Seçim anı gelip çattı. Şunun şurasında 14 kere yatacağız kalkacağız, sandık başına gideceğiz. En büyük vicdan muhasebelerimizden ya da en büyük vicdansızlıklarımızdan birini yaparak oyumuzu vereceğiz.

Bazılarımız imar kıyağı, ballı ihale, bazılarımız büfe yeri, bazılarımız ruhsatsız işlere ruhsat, bazılarımız oğlana geline torun torbaya iş torpili sözüne…

Bazılarımız ‘‘hangi iş-hizmet neden nasıl yapıldı ya da yapılmadı, hangi iş-hizmet en iyi nasıl yapılır, kim yapar’’ gibi sorulara cevap arayıp vardığı sonuca göre seçini yapacak.

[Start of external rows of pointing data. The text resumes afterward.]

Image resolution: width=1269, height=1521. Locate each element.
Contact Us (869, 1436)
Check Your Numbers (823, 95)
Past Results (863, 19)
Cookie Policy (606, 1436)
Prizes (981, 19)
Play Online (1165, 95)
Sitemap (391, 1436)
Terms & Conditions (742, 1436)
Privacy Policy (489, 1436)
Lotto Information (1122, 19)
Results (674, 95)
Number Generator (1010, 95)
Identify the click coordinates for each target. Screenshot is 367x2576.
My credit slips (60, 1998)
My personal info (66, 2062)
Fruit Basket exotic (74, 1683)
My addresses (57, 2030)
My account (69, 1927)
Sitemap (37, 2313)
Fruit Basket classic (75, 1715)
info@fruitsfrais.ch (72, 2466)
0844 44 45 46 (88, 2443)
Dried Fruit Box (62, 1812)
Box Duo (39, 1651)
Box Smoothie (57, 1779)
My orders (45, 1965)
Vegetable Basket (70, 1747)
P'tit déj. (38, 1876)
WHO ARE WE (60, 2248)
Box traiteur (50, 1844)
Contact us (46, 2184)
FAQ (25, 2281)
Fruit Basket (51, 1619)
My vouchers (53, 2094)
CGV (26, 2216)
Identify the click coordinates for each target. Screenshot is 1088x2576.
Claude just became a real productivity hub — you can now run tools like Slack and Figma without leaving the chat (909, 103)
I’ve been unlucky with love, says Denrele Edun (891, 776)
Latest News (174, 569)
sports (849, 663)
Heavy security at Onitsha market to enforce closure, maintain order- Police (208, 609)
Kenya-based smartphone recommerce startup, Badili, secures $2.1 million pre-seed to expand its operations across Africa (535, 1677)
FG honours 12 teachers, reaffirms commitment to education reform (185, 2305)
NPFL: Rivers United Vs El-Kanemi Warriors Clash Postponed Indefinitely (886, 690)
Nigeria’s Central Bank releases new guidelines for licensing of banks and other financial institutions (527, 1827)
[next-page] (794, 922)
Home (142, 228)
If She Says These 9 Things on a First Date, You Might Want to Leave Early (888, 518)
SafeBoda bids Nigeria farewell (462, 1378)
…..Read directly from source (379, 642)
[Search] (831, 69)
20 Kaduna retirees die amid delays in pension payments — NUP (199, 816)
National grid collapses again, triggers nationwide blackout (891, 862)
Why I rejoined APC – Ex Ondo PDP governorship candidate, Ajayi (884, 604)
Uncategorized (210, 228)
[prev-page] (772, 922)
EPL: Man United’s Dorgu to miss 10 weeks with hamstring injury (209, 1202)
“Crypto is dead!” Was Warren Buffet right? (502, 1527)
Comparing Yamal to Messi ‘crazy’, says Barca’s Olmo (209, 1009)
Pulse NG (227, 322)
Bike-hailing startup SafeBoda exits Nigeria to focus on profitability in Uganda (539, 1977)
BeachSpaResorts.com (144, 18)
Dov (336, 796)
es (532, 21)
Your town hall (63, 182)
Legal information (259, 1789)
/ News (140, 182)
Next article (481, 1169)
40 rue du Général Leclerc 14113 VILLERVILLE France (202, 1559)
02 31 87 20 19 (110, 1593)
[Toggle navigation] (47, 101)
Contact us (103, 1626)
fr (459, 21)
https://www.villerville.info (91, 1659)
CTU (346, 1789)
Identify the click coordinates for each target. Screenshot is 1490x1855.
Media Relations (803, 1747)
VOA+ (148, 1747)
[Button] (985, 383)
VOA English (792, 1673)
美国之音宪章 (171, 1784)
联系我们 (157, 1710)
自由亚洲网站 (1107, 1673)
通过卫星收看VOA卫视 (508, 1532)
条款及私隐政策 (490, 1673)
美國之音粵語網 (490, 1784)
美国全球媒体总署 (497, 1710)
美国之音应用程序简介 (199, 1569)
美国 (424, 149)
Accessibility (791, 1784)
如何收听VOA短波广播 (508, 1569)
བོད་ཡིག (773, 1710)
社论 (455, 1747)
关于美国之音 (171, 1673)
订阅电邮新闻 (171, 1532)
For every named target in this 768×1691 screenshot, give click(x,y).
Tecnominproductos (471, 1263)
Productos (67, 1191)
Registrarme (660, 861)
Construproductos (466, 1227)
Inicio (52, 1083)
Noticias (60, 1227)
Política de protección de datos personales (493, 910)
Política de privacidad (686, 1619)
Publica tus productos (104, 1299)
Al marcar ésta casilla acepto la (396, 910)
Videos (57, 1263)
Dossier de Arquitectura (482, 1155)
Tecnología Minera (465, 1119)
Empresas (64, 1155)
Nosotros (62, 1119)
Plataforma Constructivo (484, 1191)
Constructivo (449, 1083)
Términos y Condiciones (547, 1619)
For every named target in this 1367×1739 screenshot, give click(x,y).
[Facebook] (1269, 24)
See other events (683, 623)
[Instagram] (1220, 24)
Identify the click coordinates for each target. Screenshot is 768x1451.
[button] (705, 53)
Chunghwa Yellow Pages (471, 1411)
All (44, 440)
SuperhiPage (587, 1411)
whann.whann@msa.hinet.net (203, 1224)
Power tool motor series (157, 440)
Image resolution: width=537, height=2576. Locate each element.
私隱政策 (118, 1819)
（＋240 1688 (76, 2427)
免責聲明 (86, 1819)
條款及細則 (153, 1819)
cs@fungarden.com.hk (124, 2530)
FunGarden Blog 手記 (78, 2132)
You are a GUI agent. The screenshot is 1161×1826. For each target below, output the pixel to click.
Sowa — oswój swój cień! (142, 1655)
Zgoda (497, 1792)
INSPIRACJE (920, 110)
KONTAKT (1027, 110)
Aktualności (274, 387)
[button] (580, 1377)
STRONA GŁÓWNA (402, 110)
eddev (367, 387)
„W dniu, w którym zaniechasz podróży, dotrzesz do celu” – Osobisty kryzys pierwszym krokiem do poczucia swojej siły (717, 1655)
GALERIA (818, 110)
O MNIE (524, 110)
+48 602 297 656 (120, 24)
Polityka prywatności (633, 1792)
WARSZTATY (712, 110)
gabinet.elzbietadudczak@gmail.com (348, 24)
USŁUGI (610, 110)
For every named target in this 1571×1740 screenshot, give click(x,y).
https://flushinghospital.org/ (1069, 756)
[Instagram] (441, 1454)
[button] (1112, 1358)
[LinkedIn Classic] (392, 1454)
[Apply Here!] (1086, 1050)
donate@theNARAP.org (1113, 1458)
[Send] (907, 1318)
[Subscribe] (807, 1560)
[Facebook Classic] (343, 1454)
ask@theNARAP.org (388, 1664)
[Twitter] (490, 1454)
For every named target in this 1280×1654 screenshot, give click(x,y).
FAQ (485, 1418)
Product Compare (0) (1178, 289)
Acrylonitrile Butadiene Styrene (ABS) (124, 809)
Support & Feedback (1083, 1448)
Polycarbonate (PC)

Buradaki ‘‘en iyi nasıl yapılır, kim yapar’’ sorusunun yanıtı, ‘‘şehrin anahtarını merkezi yönetime teslim etmek’’ değildir.

Antalya’da AKP adayı açıklandığında ilk vaat ‘‘şehrin anahtarını cumhurbaşkanımıza teslim edeceğiz’’ oldu. Bu film daha önce iki kez gösterime girmişti.

Sonuç kıyı yağmalama çabası (bazıları sivil direnişle püskürtüldü) ya da yağmalanma, şehir trafiğini çözmeyeceği bilinen ve çözmeyen battı çıktılarla şehrin içine edilmesi, Antalya’nın ‘‘bütçesine göre en borçlu belediye’’ haline gelmesi oldu. Ayrıca Vakıf Zeytinliği, Dokuma alanı ve Lara Kent Ormanı’nın son anda nasıl kurtarıldığı, Minicity vurgun unutulmamalı.

O yüzden tercihinizi yaparken en son dikkate alacağınız nokta iktidara yakınlık olmalı. Çünkü…

Enbaşkanın adamları olamayacak yelere olmayacak işleri akıl almaz paralara yaptırır. Bedelini bol keseden borç vererek ödetir.

Bol keseden verilen borç da merkezi bütçeden çocuğunuzun ya da torununuzun okuluna ayrılması gereken paradır. Doktor ve eczaneye her gittiğinde artan katkı payıdır. Askıya alınmış öncelikli işlerin bütçesidir.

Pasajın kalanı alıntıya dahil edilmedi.